Here's an example: If I wanted to predict which flowers had sepal width over 3.2 in the iris dataset, but I wanted to condition on flower species when deciding whether to create a new branch while excluding flower species as a possible variable to split on. Imagine that I know that flower species is a good predictor of sepal width, but I want to know what other factors predict sepal width, conditional on species:
data(iris)
d <- iris
d$sepal_width_over3point2<-as.factor(d$Sepal.Width>3.2)
d$Type1<-as.numeric(d$Species=='versicolor')
d$Type2<-as.numeric(d$Species=='virginica')
d$Type3<-as.numeric(d$Species=='setosa')
d<-subset(d,select=-c(Species,Sepal.Width))
## Set parameters to train models
# Run algorithms using 10-fold cross validation
control <- trainControl(method="cv", number=10)
metric <- "Accuracy"
# Random Forest
set.seed(11)
rf <- train(sepal_width_over3point2~.+Type1+Type2+Type3, data=d, method="rf", metric=metric, trControl=control)
print(rf)
example_varImp_rf<-varImp(rf)
When I look at the variable importance in this model, I'd like to know that the estimates for the other parameters (Sepal.length, Petal.length, and Petal.width) are conditional on flower Type1, Type2, and Type3, but exclude these variables as possible variables to branch on. Is there a way to tell the random forest to ignore these three variables as possible splits?
That would require your node splits to have one threshold for each flower species, which would be more computationally expensive than most tree learners. I don't know of any package that implements this.

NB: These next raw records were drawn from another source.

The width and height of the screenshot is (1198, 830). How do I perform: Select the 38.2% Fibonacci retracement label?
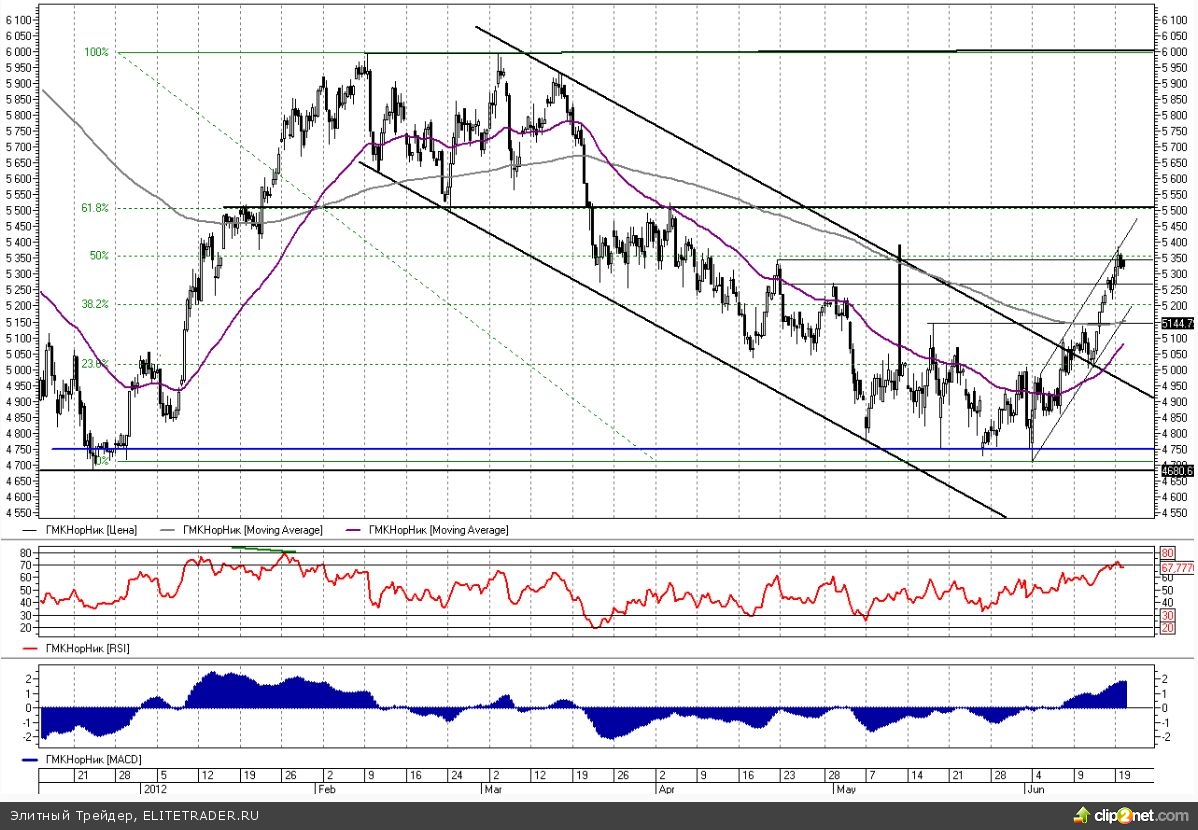click(96, 304)
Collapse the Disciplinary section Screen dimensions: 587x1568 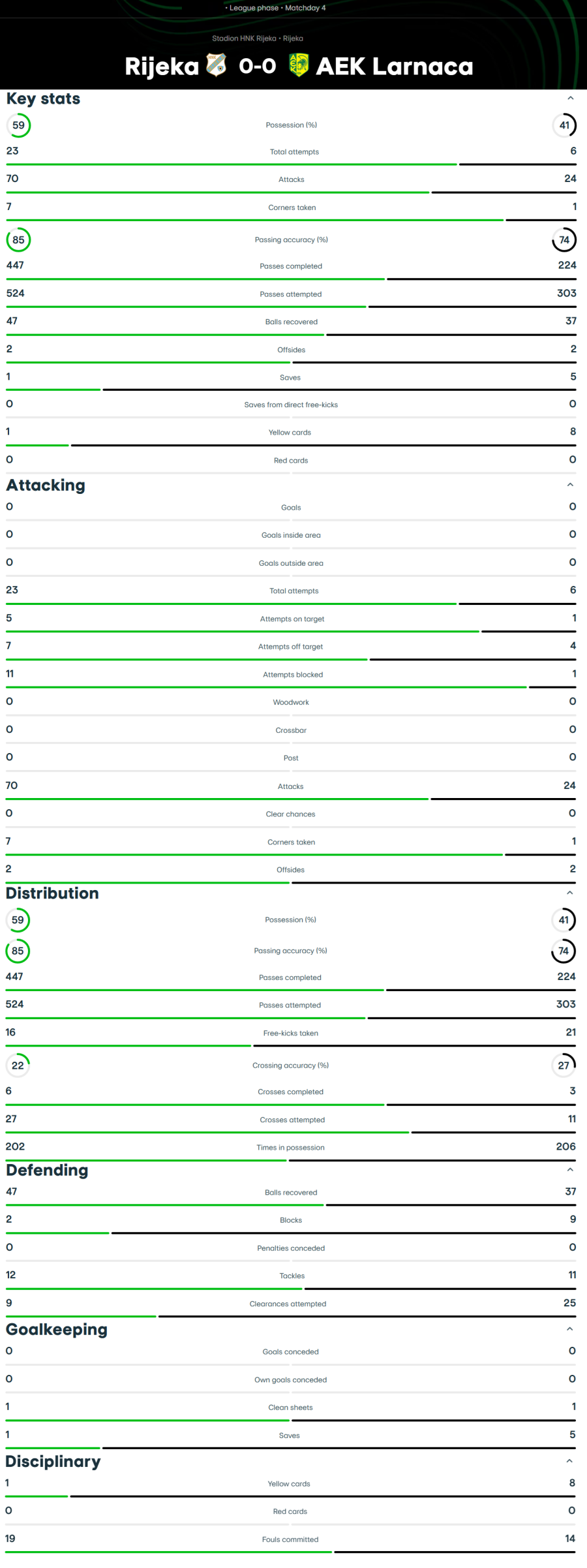point(570,1461)
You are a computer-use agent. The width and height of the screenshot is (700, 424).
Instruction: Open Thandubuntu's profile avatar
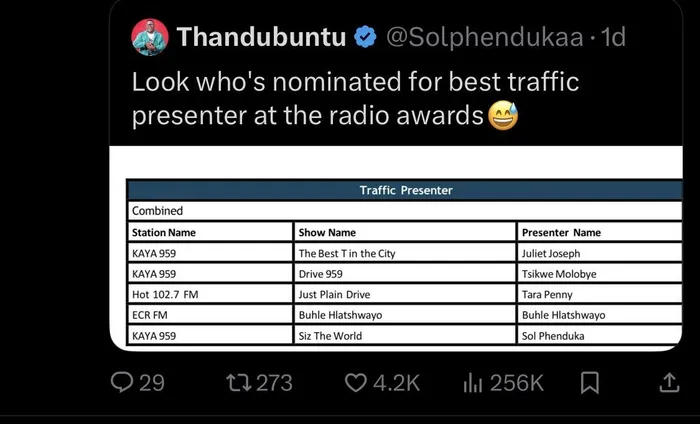[x=149, y=38]
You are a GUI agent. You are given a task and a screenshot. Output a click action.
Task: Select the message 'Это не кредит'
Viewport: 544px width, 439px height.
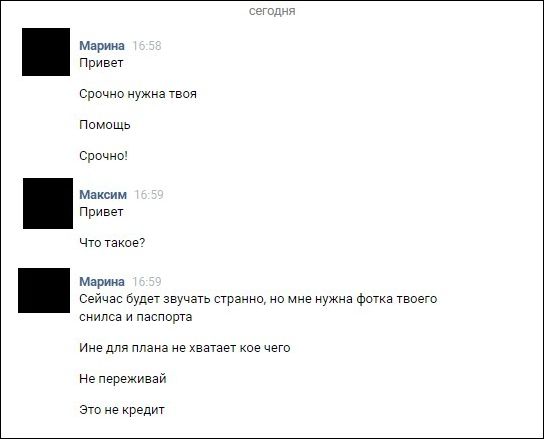[x=122, y=410]
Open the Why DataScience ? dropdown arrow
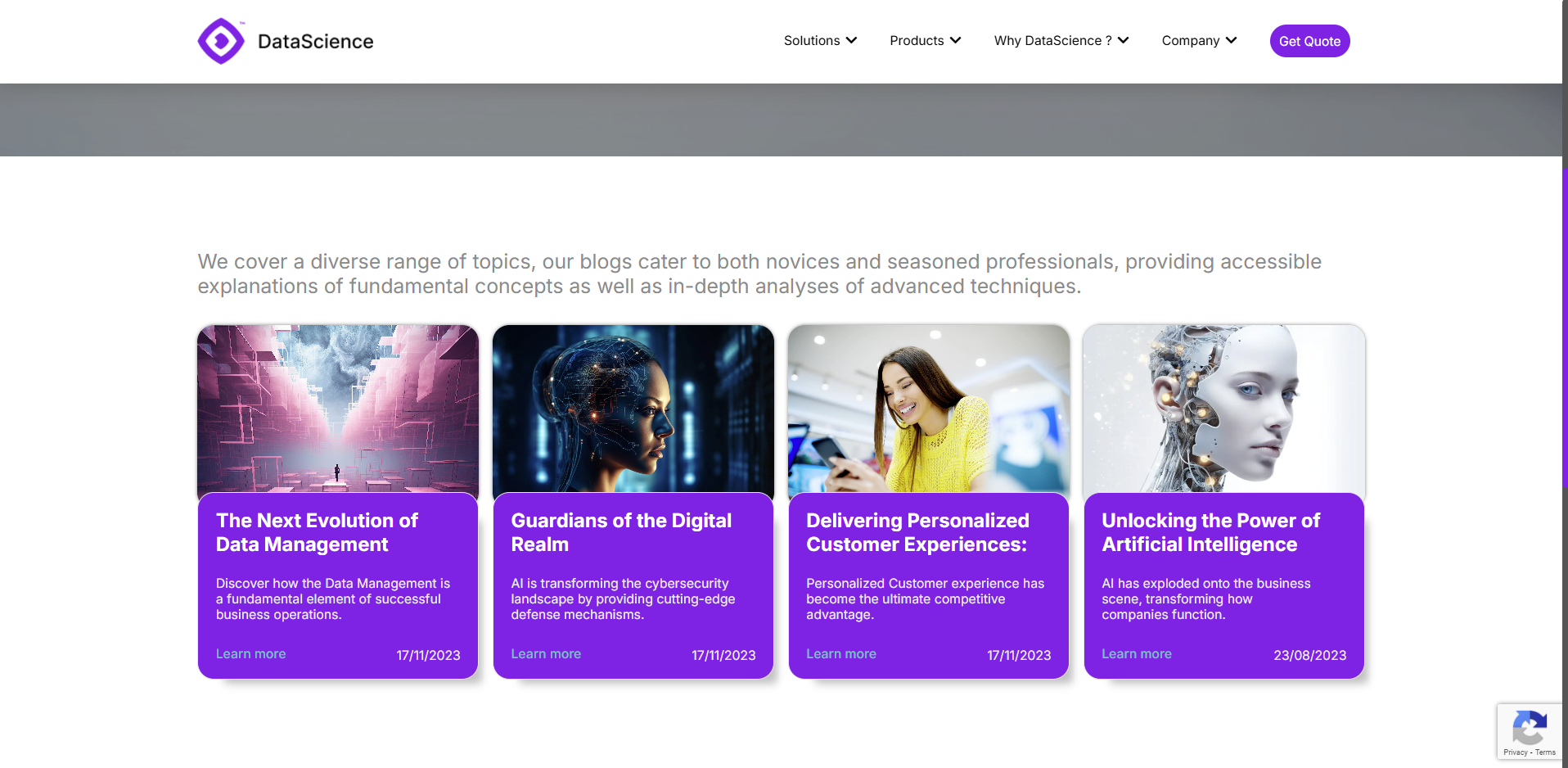This screenshot has height=768, width=1568. pos(1124,40)
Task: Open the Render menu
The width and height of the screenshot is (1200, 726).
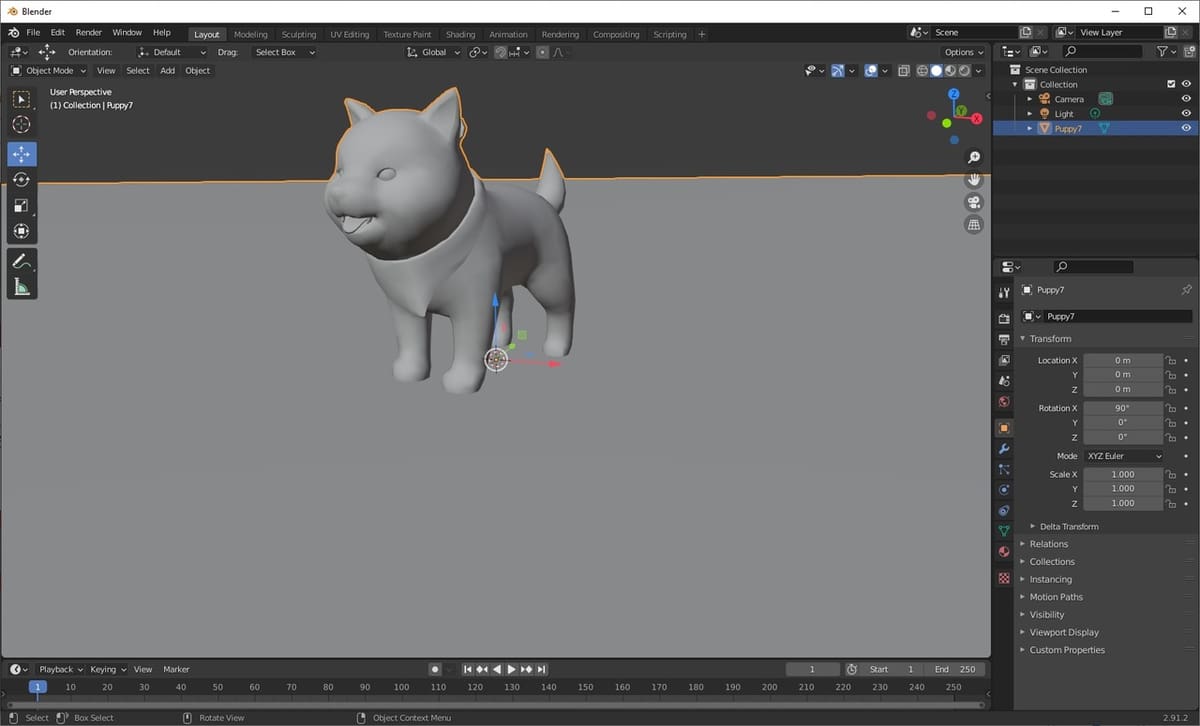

One possible workaround is to do some feature engineering. In this case, where your condition on is a smallish categorical, you could standardize each feature relative to their flower species, so that a split would be something like "sepal length is at least 20% higher than species average" or "sepal length is at least one (species) standard deviation higher than species average."